#### Exercise brief:
Quote verbatim the lines of the records below, starting with the line that contains "Task: Select the Smudge tool" and continuing through the end of the records, leaving the pictures out of your answer.

#### The records:

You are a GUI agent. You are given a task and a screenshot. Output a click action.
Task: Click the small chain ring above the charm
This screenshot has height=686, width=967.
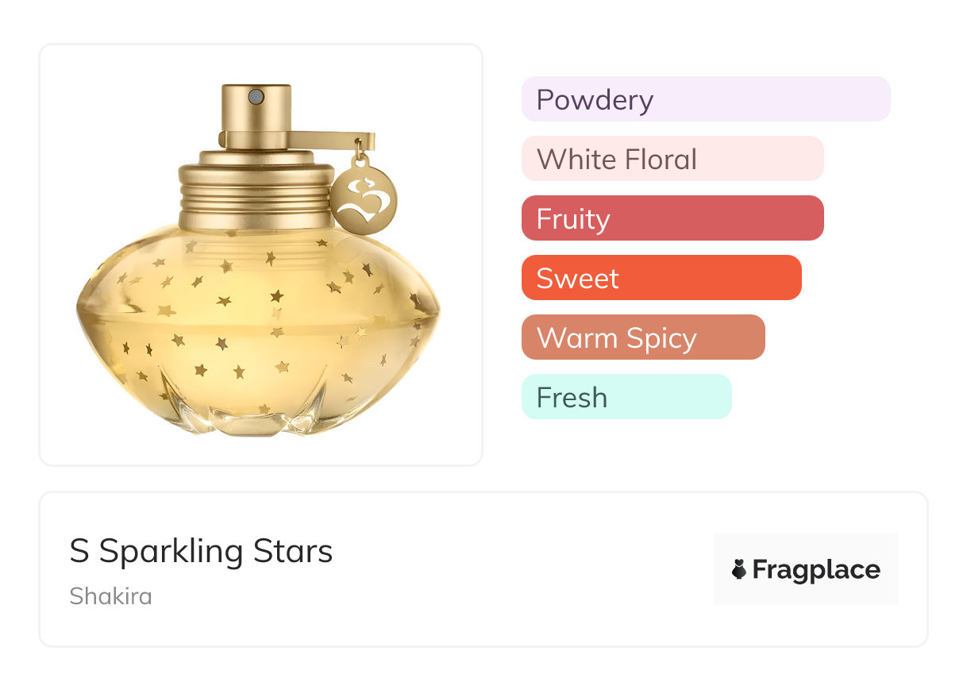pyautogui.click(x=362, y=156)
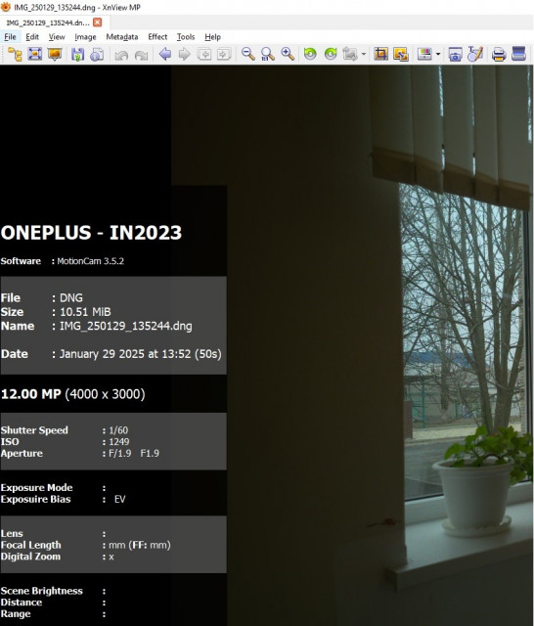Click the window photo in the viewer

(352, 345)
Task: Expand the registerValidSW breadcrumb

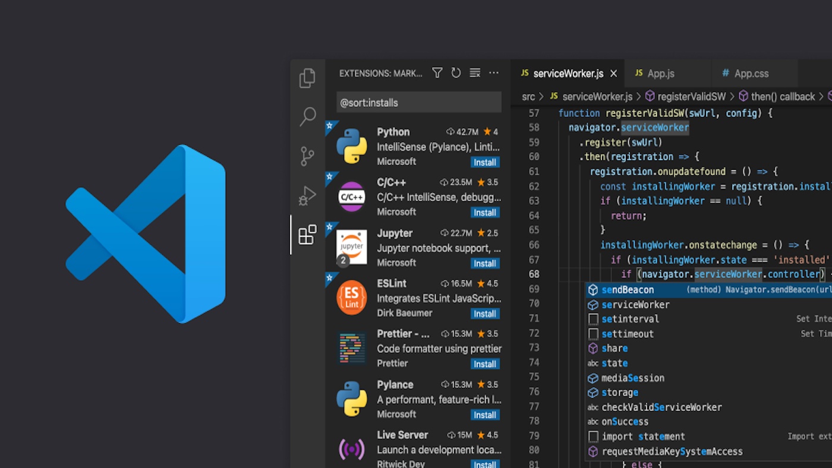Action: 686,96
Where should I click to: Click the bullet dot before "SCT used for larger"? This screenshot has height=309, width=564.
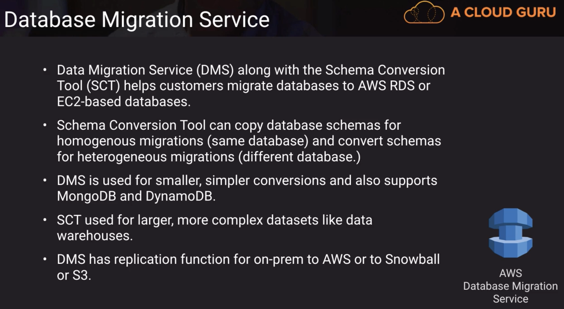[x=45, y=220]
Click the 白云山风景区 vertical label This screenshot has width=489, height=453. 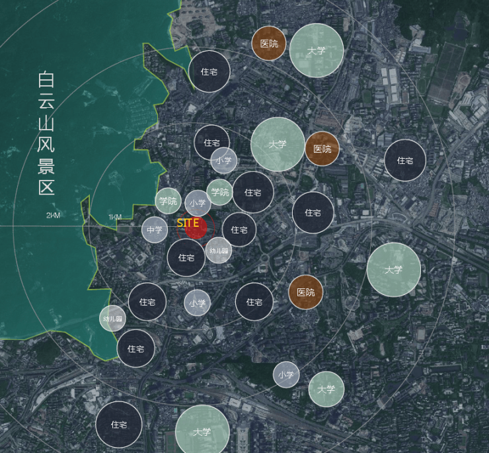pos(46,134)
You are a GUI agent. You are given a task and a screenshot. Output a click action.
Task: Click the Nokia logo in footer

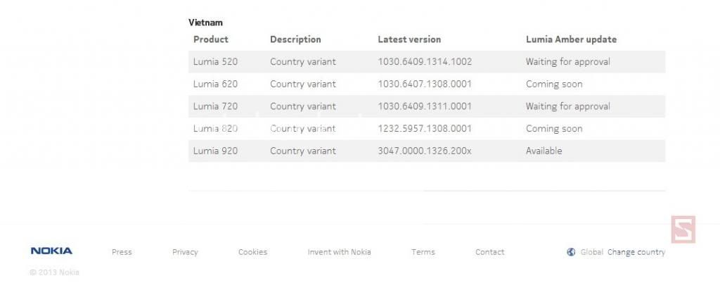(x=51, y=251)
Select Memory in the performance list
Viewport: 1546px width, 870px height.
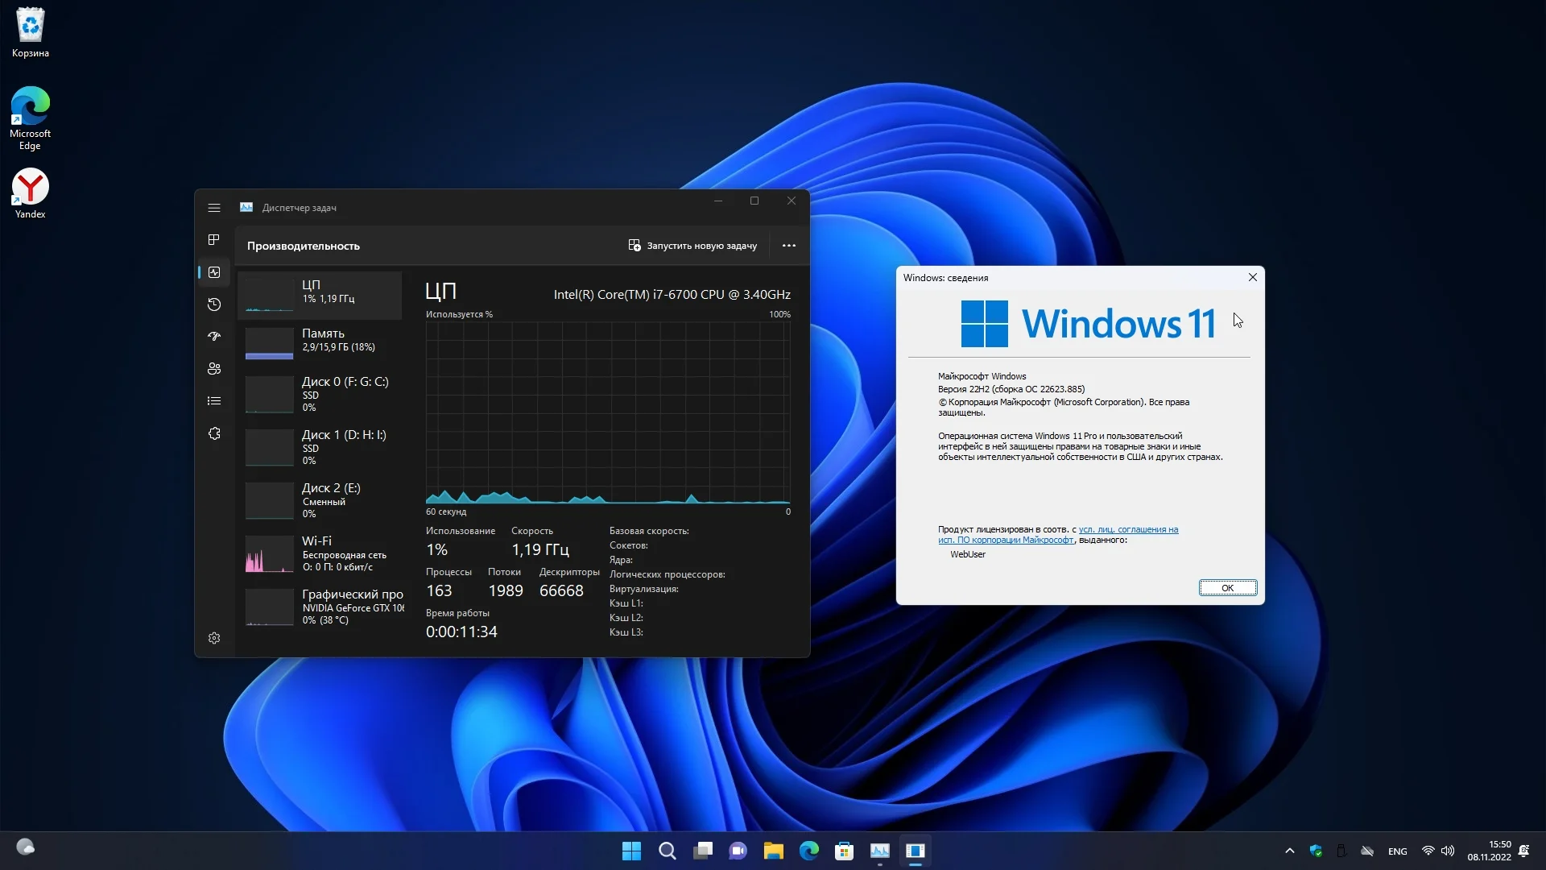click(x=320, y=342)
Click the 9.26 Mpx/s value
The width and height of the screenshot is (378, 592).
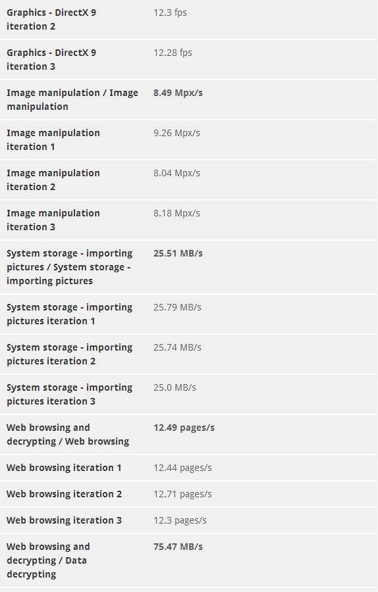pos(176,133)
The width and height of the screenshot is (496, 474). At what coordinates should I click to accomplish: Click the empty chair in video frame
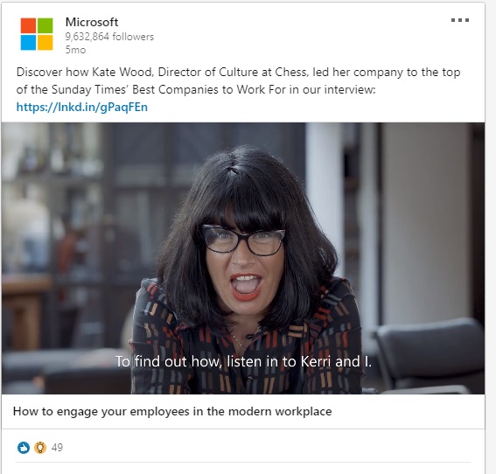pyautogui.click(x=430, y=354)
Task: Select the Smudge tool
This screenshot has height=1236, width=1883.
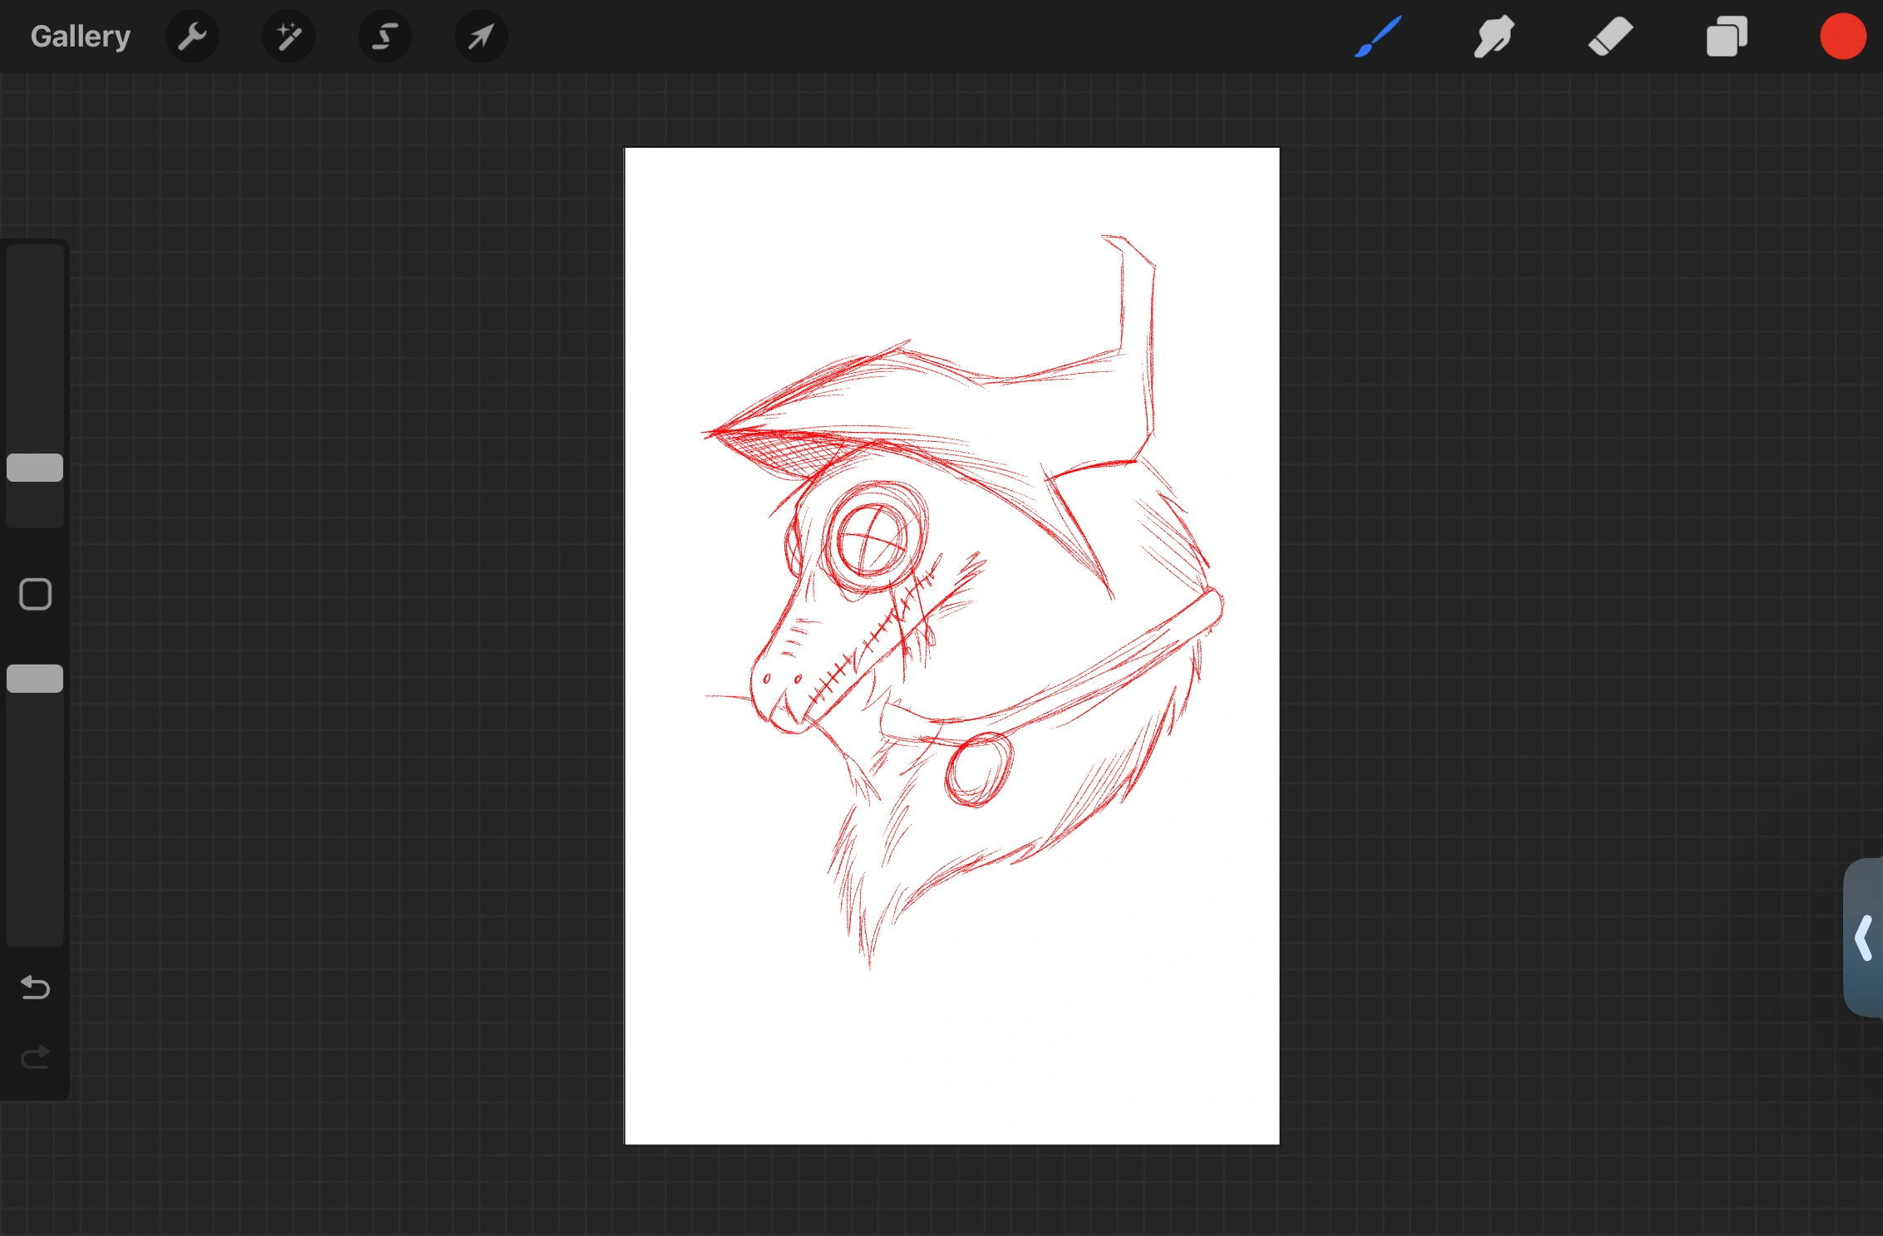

#### Exercise result:
Task: Select the Smudge tool
This screenshot has height=1236, width=1883.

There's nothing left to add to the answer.